Removing the tree or insight feedback drops performance significantly; insight feedback is more critical than tree structure alone.
Both components are complementary: tree organizes competing hypotheses, insight feedback carries reusable information forward.

Additional Findings

Backbone generality: Arbor works with Gemini-3-Flash, Claude Opus 4.6, and GPT-5.5; gains are model-agnostic.
Cross-task transfer: A BrowseComp-evolved harness improves unseen tasks (HLE: +6.0%, DeepSearchQA: +8.0%), showing generalizable improvements.
Token consumption: Arbor uses 20–43M tokens, comparable to baselines, but achieves larger gains through structured search rather than larger sampling.
Node statistics (Table 5): Many nodes improve dev, but only a subset are merged, confirming the held-out gate's utility.

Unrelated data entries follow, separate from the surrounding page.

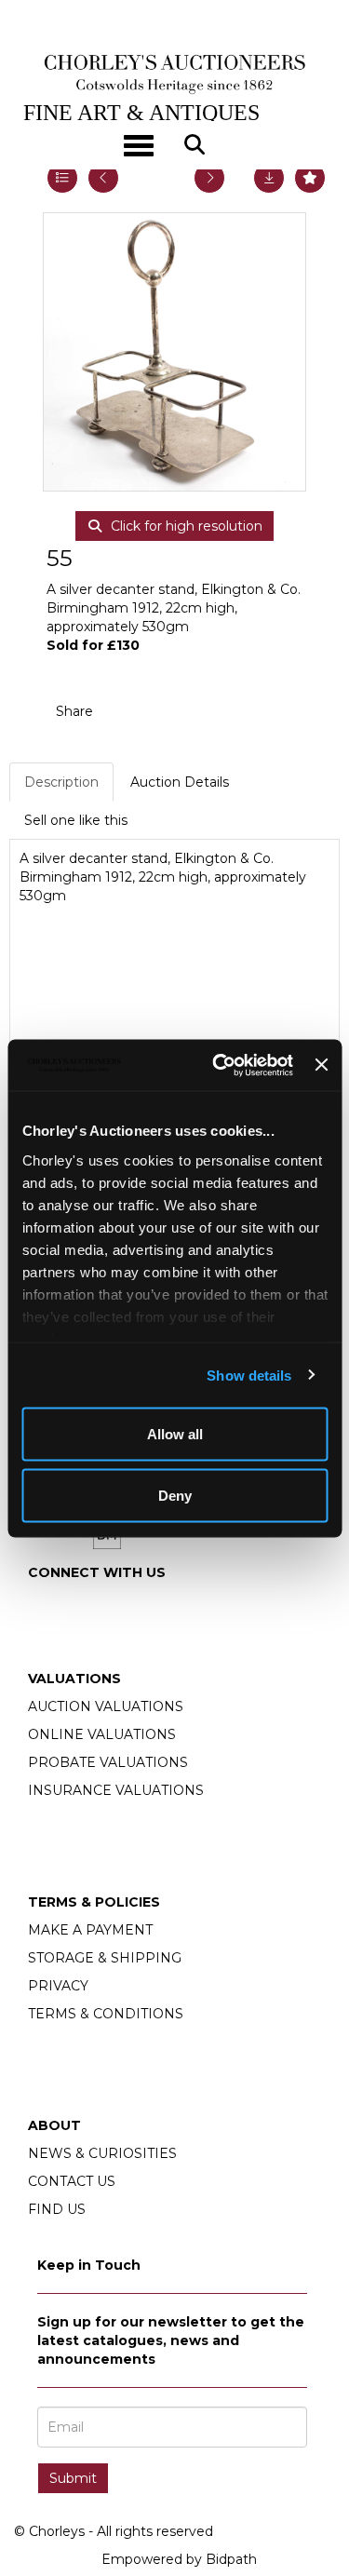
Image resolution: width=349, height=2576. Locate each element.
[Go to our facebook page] (45, 1604)
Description (61, 782)
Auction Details (179, 782)
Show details (249, 1374)
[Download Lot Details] (269, 178)
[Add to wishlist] (310, 178)
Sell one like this (76, 820)
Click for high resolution (184, 526)
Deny (175, 1495)
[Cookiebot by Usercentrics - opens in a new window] (219, 1065)
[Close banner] (321, 1065)
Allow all (175, 1434)
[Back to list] (62, 178)
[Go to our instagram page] (163, 711)
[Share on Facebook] (123, 711)
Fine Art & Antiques (141, 113)
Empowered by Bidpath (179, 2559)
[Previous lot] (103, 178)
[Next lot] (209, 178)
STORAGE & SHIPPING (104, 1957)
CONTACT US (71, 2181)
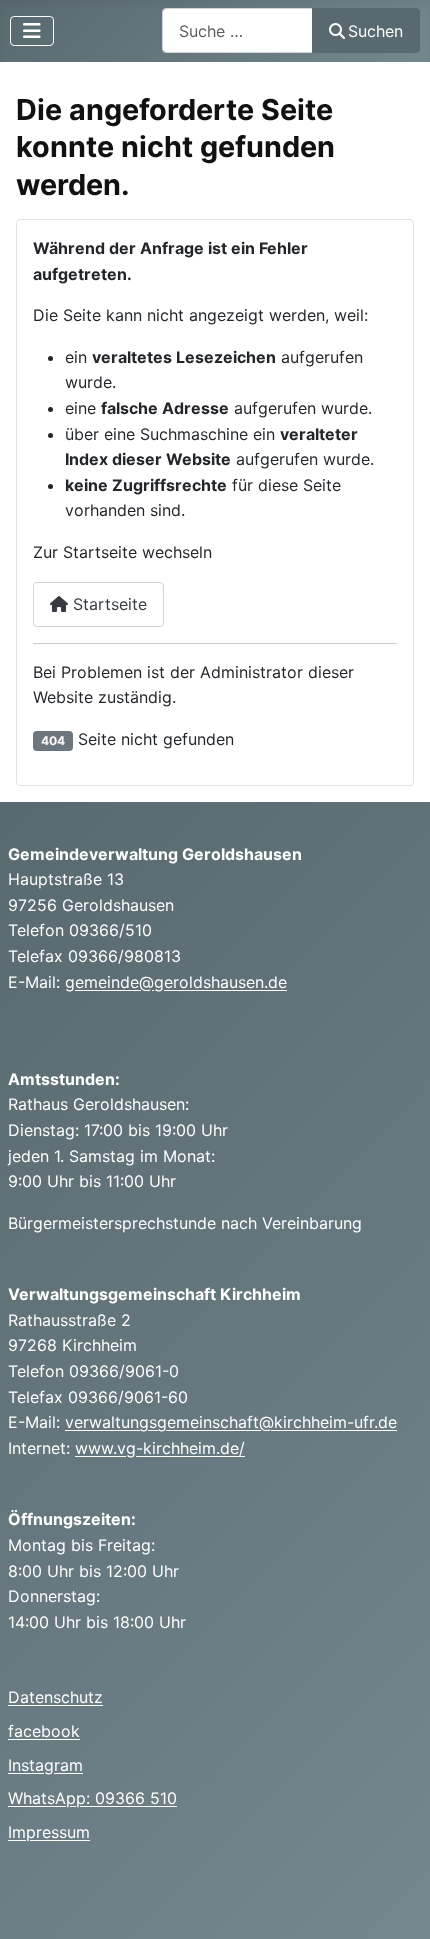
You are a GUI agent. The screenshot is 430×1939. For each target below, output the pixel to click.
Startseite (107, 604)
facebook (44, 1731)
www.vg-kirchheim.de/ (160, 1448)
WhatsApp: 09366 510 (92, 1798)
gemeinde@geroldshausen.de (176, 982)
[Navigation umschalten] (32, 31)
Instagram (45, 1765)
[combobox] (237, 30)
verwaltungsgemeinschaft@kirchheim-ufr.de (231, 1422)
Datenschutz (55, 1697)
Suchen (375, 31)
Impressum (49, 1832)
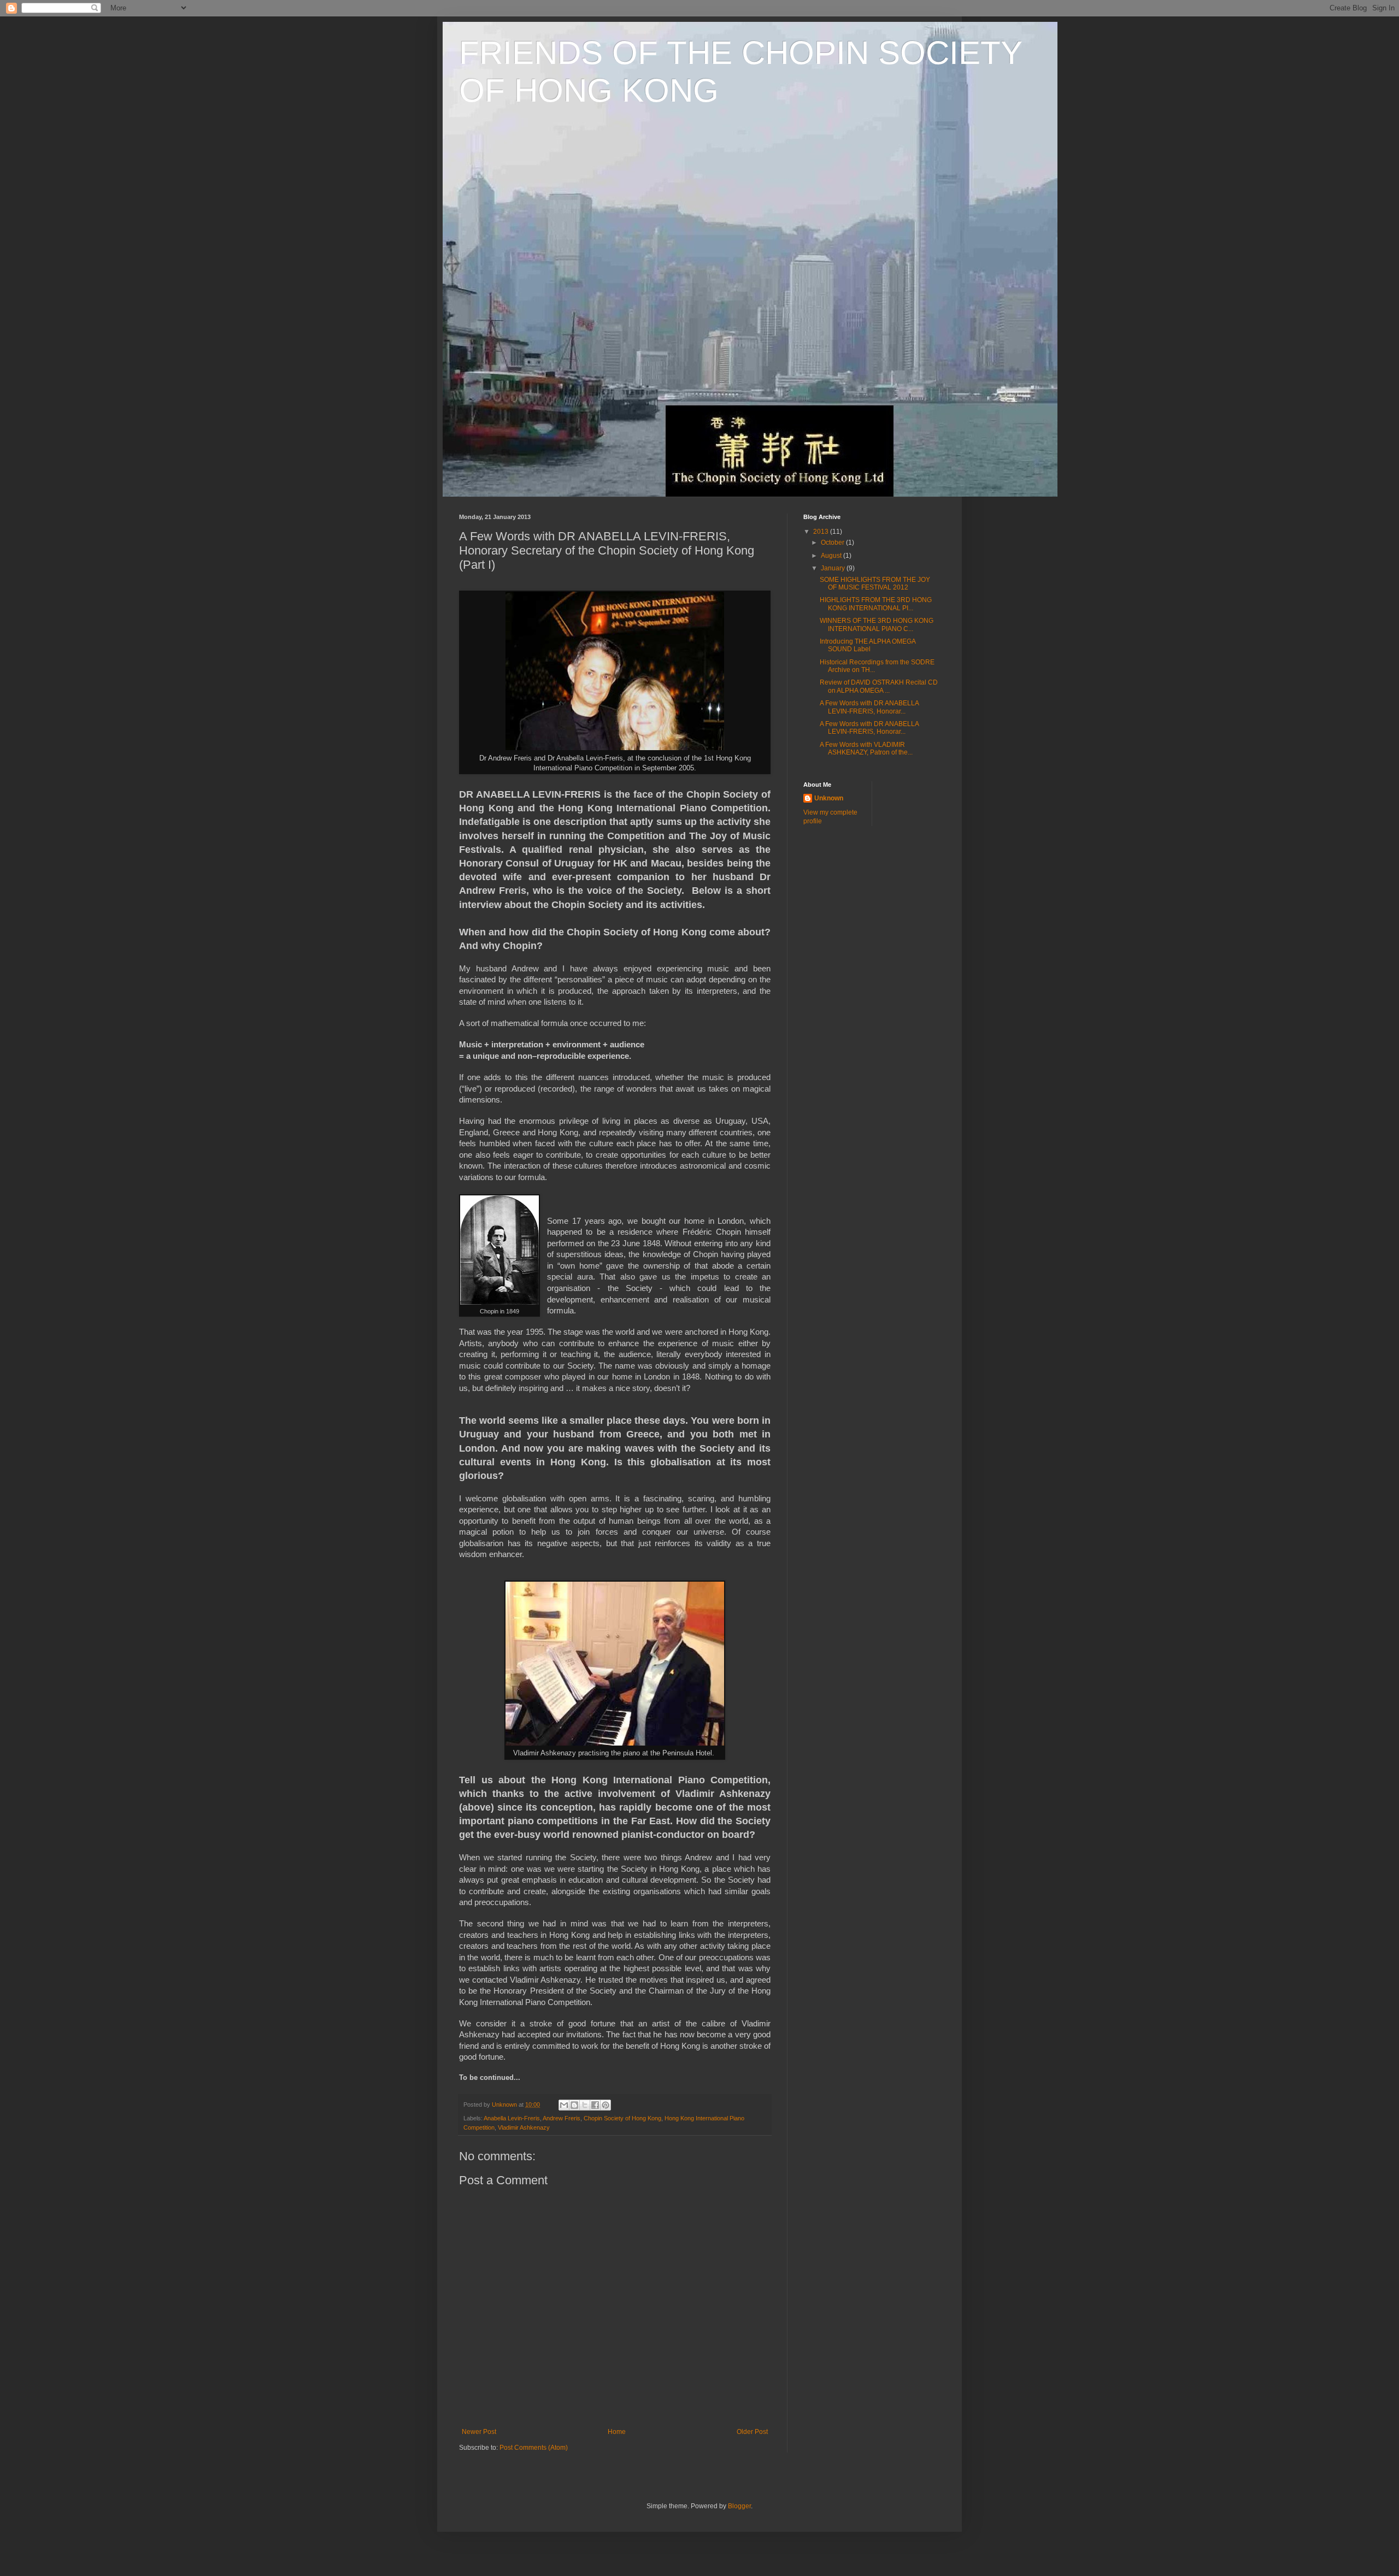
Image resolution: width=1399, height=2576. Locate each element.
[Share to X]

Theoretical and Practical Implications

Theoretical: The paper formalizes Autonomous Optimization (AO) as a distinct class of long-horizon research tasks. The hypothesis tree provides a principled representation of research state that separates hypotheses, evidence, and insights, turning trial-and-error into a cumulative, auditable process.
Practical: Arbor demonstrates that persistent hypothesis management enables stronger and more general held-out gains than flat trial-and-error, even with comparable token budgets. The framework is model-agnostic and transfers across task types (training, harness, data synthesis) and benchmarks (AO tasks, MLE-Bench Lite).
Design insight: The held-out merge gate is critical to prevent overfitting to development feedback. The separation of coordinator (strategic) and executor (local) roles allows scalable parallel experimentation while maintaining a coherent research state.

Conclusion

Arbor provides a general framework for autonomous research by organizing exploration through Hypothesis Tree Refinement. The persistent tree binds hypotheses, artifact versions, evidence, and insights, enabling a coordinator to manage strategic search while executors test individual ideas. Across six real research tasks and MLE-Bench Lite, Arbor consistently outperforms strong coding-agent baselines, with gains driven by the tree structure and insight propagation rather than increased token budgets. The framework's ability to transfer learned improvements across tasks and its model-agnostic nature suggest that persistent hypothesis management is a promising abstraction for autonomous research. Future work includes expanding the task suite, handling multi-objective optimization, and reducing search cost.